第三幕、御三家の矜持
 お腹でも抱えて笑いだしそうな様子で解説されたけれど、謎過ぎるし怖過ぎる。とても推測できる手法じゃないのでなぜふーちゃんが知っているのか疑問だったけれど「去年松隆くんが同じプレゼント貰ってて、これだーって思っちゃった人がいたらしいよ」と言われて納得した。ついでに「因みに松隆くんは同じチケットを二枚組み合わせてカップルに配ってたからカップルからの好感度上がってたよー」と付け加えられて、どこからツッコミを入れるべきか悩んだ。一応松隆くんはプレゼントを全部開封はするんだな。でも容赦なく配布するんだな。あと他人の貢物でデートするカップルはそれでいいのか。


「というか、松隆くんがそんなことしてるって、そのプレゼントは失敗なんじゃ……」

「それがねー、去年は松隆くんが一人だけデートしてあげたんだって」


 ……衝撃の事実。
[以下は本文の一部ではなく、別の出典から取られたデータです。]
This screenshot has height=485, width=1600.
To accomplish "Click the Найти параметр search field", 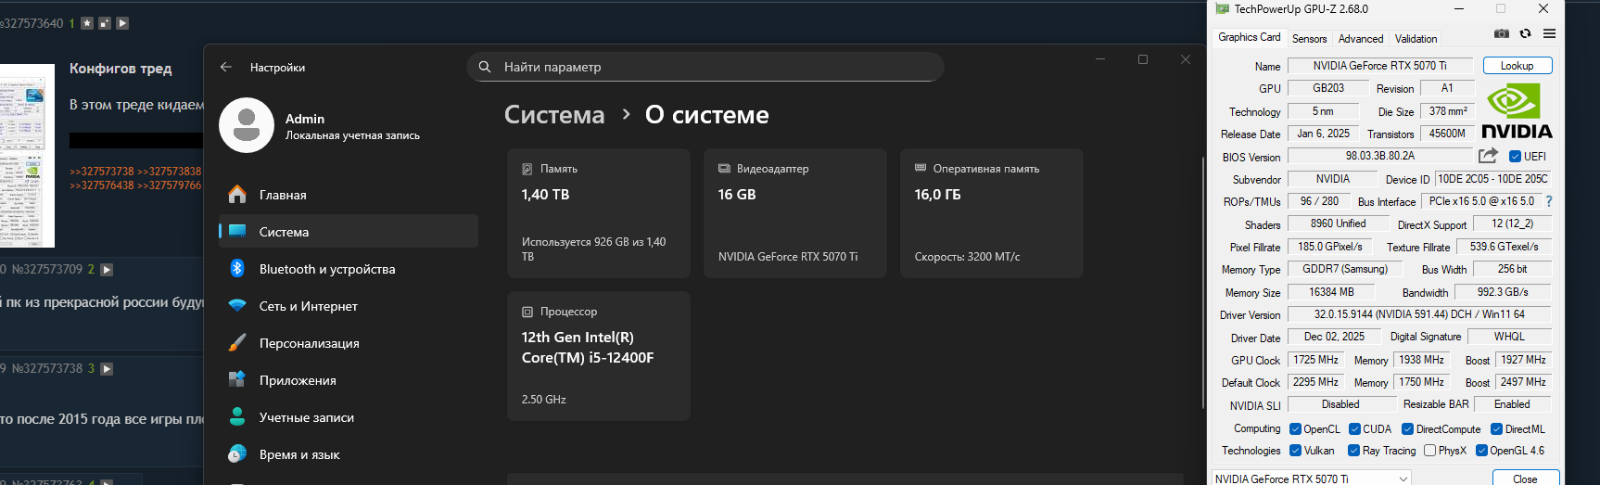I will click(705, 67).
聞き間違えたかと思ったけど「まぁデートの途中で帰られたらしいんだけど。あの王子様えぐいよねー」と付け加えられたのでデートしたことは事実らしい。一体どんな意図でデートに応じたのか、いつもの笑顔を思い浮かべながら考えると、その表情には裏の裏の表の裏のその先に見てはいけない奈落がある気がしてしまったので考えるのをやめた。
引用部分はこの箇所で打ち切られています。